§ Required work: All of the data, from the first line to the last, should be reproduced without alteration.
Data to process START
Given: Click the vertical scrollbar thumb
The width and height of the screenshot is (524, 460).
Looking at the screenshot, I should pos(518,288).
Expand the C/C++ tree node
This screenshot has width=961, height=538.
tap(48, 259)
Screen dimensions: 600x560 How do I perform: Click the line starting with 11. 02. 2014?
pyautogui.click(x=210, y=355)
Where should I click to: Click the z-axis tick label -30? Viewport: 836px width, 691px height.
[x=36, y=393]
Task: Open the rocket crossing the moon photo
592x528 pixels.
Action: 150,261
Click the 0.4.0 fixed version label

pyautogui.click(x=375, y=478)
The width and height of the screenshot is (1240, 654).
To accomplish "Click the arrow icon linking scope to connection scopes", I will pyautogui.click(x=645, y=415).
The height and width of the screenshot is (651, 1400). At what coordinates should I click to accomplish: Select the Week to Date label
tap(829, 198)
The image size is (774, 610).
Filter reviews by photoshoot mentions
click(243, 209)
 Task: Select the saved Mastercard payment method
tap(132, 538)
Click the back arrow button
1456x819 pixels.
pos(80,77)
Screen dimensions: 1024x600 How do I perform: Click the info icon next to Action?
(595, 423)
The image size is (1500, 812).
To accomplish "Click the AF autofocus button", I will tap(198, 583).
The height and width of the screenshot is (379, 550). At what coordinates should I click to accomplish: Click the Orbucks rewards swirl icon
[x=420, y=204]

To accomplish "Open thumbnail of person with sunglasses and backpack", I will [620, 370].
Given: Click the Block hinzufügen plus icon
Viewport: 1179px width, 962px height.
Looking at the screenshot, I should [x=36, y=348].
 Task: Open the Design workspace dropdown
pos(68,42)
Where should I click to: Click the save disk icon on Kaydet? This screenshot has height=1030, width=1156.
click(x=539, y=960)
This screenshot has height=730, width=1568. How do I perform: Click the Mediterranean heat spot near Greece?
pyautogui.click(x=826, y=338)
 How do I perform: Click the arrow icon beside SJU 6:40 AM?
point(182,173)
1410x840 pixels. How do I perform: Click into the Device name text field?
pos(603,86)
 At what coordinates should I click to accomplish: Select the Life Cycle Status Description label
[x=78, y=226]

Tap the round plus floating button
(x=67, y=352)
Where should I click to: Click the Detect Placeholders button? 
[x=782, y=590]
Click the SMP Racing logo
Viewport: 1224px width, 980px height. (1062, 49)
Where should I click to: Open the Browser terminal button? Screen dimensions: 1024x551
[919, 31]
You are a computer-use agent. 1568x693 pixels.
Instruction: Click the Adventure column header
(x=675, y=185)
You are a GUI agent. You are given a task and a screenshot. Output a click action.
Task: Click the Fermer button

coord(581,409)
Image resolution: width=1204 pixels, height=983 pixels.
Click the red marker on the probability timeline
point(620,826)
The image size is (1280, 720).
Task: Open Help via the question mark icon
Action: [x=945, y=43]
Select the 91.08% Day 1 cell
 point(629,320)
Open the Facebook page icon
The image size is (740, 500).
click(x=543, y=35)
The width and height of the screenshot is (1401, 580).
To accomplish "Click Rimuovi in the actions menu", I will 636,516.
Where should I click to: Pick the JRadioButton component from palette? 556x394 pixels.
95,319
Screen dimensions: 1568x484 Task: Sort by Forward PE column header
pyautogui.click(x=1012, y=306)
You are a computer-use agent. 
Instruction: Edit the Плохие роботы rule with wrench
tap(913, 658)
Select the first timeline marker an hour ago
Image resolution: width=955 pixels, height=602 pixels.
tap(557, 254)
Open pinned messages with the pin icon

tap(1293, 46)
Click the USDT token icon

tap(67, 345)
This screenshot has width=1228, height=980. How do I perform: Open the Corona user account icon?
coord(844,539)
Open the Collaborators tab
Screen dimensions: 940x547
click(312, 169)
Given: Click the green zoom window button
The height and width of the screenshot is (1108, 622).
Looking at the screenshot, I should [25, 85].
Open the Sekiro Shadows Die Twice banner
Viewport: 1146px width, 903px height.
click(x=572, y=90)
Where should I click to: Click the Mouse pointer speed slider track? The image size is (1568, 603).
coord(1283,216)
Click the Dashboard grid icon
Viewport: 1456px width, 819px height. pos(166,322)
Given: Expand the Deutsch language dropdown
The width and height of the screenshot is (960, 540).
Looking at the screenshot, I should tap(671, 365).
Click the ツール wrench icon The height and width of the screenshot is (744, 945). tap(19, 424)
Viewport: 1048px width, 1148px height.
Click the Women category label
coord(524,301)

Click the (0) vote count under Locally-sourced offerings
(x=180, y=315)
Data to process END
§ Result for this task:
Given: Click the vertical scrollbar thumb
The width and height of the screenshot is (524, 460).
Looking at the screenshot, I should pos(518,288).
Expand the C/C++ tree node
This screenshot has width=961, height=538.
tap(48, 259)
Screen dimensions: 600x560 How do I perform: Click the line starting with 11. 02. 2014?
pyautogui.click(x=210, y=355)
Where should I click to: Click the z-axis tick label -30? Viewport: 836px width, 691px height.
[x=36, y=393]
Task: Open the rocket crossing the moon photo
592x528 pixels.
Action: 150,261
Click the 0.4.0 fixed version label

pyautogui.click(x=375, y=478)
The width and height of the screenshot is (1240, 654).
To accomplish "Click the arrow icon linking scope to connection scopes", I will pyautogui.click(x=645, y=415).
The height and width of the screenshot is (651, 1400). At what coordinates should I click to accomplish: Select the Week to Date label
tap(829, 198)
The image size is (774, 610).
Filter reviews by photoshoot mentions
click(243, 209)
 Task: Select the saved Mastercard payment method
tap(132, 538)
Click the back arrow button
1456x819 pixels.
pos(80,77)
Screen dimensions: 1024x600 How do I perform: Click the info icon next to Action?
(595, 423)
The image size is (1500, 812).
To accomplish "Click the AF autofocus button", I will tap(198, 583).
The height and width of the screenshot is (379, 550). At what coordinates should I click to accomplish: Click the Orbucks rewards swirl icon
[x=420, y=204]

To accomplish "Open thumbnail of person with sunglasses and backpack", I will [620, 370].
Given: Click the Block hinzufügen plus icon
Viewport: 1179px width, 962px height.
Looking at the screenshot, I should [x=36, y=348].
 Task: Open the Design workspace dropdown
pos(68,42)
Where should I click to: Click the save disk icon on Kaydet? This screenshot has height=1030, width=1156.
click(x=539, y=960)
This screenshot has height=730, width=1568. How do I perform: Click the Mediterranean heat spot near Greece?
pyautogui.click(x=826, y=338)
 How do I perform: Click the arrow icon beside SJU 6:40 AM?
point(182,173)
1410x840 pixels. How do I perform: Click into the Device name text field?
pos(603,86)
 At what coordinates should I click to accomplish: Select the Life Cycle Status Description label
[x=78, y=226]

Tap the round plus floating button
(x=67, y=352)
Where should I click to: Click the Detect Placeholders button? 
[x=782, y=590]
Click the SMP Racing logo
Viewport: 1224px width, 980px height. (1062, 49)
Where should I click to: Open the Browser terminal button? Screen dimensions: 1024x551
[919, 31]
You are a computer-use agent. 1568x693 pixels.
Instruction: Click the Adventure column header
(x=675, y=185)
You are a GUI agent. You are given a task and a screenshot. Output a click action.
Task: Click the Fermer button

coord(581,409)
Image resolution: width=1204 pixels, height=983 pixels.
Click the red marker on the probability timeline
point(620,826)
The image size is (1280, 720).
Task: Open Help via the question mark icon
Action: [x=945, y=43]
Select the 91.08% Day 1 cell
 point(629,320)
Open the Facebook page icon
The image size is (740, 500).
click(x=543, y=35)
The width and height of the screenshot is (1401, 580).
To accomplish "Click Rimuovi in the actions menu", I will 636,516.
Where should I click to: Pick the JRadioButton component from palette? 556x394 pixels.
95,319
Screen dimensions: 1568x484 Task: Sort by Forward PE column header
pyautogui.click(x=1012, y=306)
You are a computer-use agent. 
Instruction: Edit the Плохие роботы rule with wrench
tap(913, 658)
Select the first timeline marker an hour ago
Image resolution: width=955 pixels, height=602 pixels.
tap(557, 254)
Open pinned messages with the pin icon

tap(1293, 46)
Click the USDT token icon

tap(67, 345)
This screenshot has width=1228, height=980. How do I perform: Open the Corona user account icon?
coord(844,539)
Open the Collaborators tab
Screen dimensions: 940x547
click(312, 169)
Given: Click the green zoom window button
The height and width of the screenshot is (1108, 622).
Looking at the screenshot, I should [25, 85].
Open the Sekiro Shadows Die Twice banner
Viewport: 1146px width, 903px height.
click(x=572, y=90)
Where should I click to: Click the Mouse pointer speed slider track? The image size is (1568, 603).
coord(1283,216)
Click the Dashboard grid icon
Viewport: 1456px width, 819px height. pos(166,322)
Given: Expand the Deutsch language dropdown
The width and height of the screenshot is (960, 540).
Looking at the screenshot, I should tap(671, 365).
Click the ツール wrench icon The height and width of the screenshot is (744, 945). tap(19, 424)
Viewport: 1048px width, 1148px height.
Click the Women category label
coord(524,301)

Click the (0) vote count under Locally-sourced offerings
(x=180, y=315)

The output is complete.